通報窓口の機能拡充/スマホ利用可 端緒情報を広く収集/国交省

 国土交通省は、改正建設業法の全面施行による新たな取引ルールの運用開始を踏まえ、業法違反通報窓口「駆け込みホットライン」の機能を拡充した。法令違反の疑いがある取引情報をスマートフォンなどで提供できる専用フォームを新たに開設。簡易かつ便利に通報できるようにすることで、建設Gメン調査の端緒情報をこれまで以上に広く集める。 新たに「駆け込みホットライン情報収集フォーム」を立ち上げた。これまで電話やメールで受け付けていた法令違反の恐れがある取引情報について、オンライン経由で時間や場所を問わず相談・通報が可能となる。
 駆け込みホットラインには毎年約2000件の情報が寄せられる。大半は電話経由だが、電話窓口の受付時間は限られていた。寄せられた情報はこれまでと同様、通報者の匿名性を担保しながら建設Gメン調査の端緒情報や許可行政庁への情報提供に利用する。
 改正法の全面施行により、労務費の基準(標準労務費)を著しく下回る見積もりや契約、受注者による原価割れ契約や工期ダンピングが禁止となった。特に標準労務費の運用開始で取引の見積もり関係の相談・通報の増加が見込まれることから、機能を拡充して利便性を高めた。
 駆け込みホットラインへの相談・通報前に照会先を確認できる「建設業相談窓口ナビ」も新設した。
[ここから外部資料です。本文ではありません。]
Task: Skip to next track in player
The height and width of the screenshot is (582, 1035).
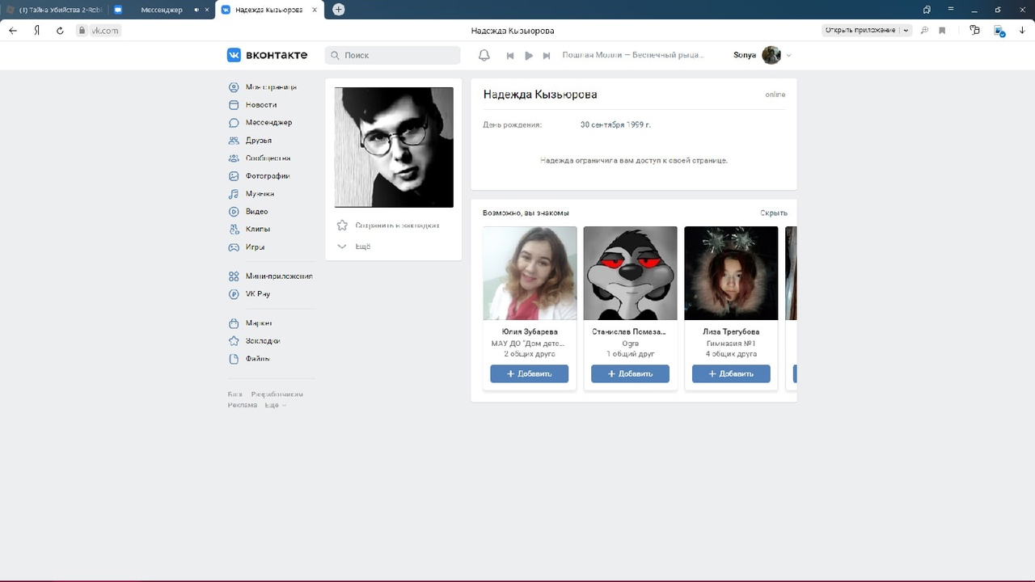Action: click(x=547, y=55)
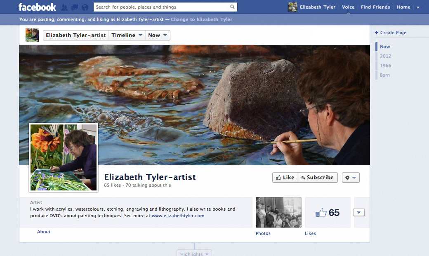The image size is (429, 256).
Task: Expand the apps arrow next to Likes
Action: point(358,212)
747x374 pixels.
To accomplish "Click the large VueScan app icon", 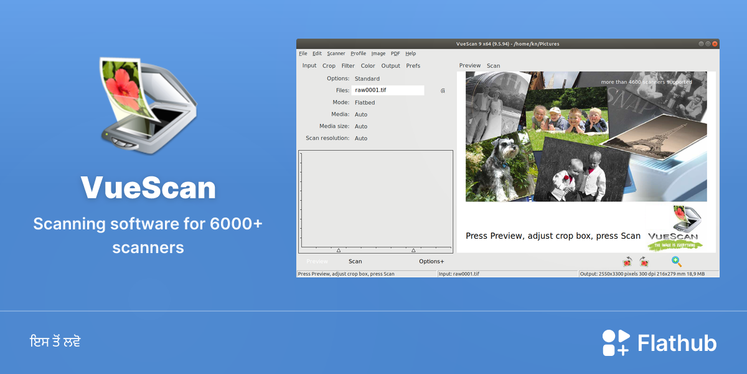I will 148,104.
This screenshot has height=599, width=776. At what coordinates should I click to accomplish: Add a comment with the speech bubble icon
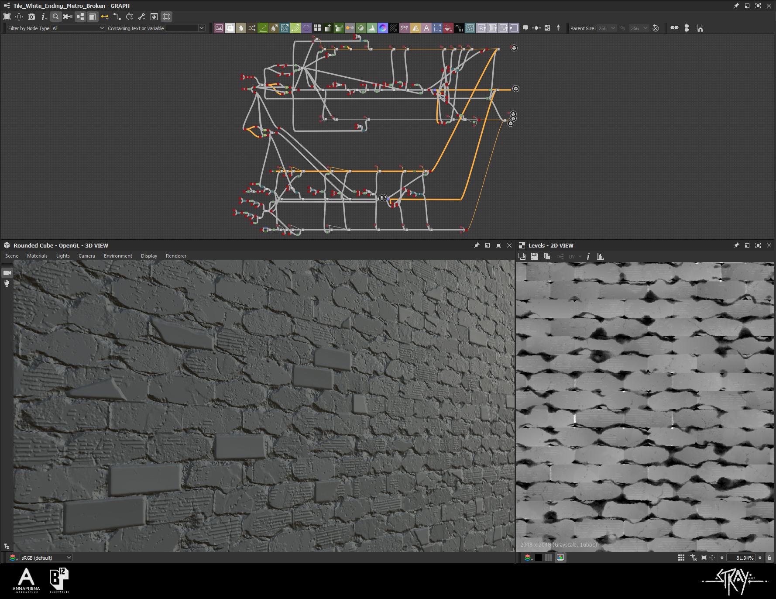pos(525,28)
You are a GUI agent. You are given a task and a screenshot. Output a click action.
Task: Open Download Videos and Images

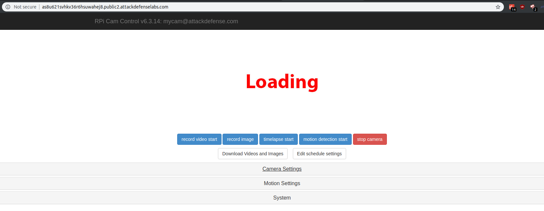[252, 154]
自身の立場や通報・相談内容、希望する対応など数問の簡単な質問に回答すると通報・相談先が確認できる。
 駆け込みホットラインとは別に、「建設業法令順守ポータルサイト」も新たに立ち上げた。業法の違反事例や建設業許可の要件、業法違反に関するQ&Aなどを集約。相談窓口ナビと法令順守ポータルサイトを利用することで、相談・通報したい内容が法令違反かどうかなどを自ら確認できる。
 このほか、駆け込みホットラインで自動応答サービスも導入する。プッシュダイヤルによる自動応答で相談・通報内容に対応する窓口を案内する。2026年3月まで段階的に試行する。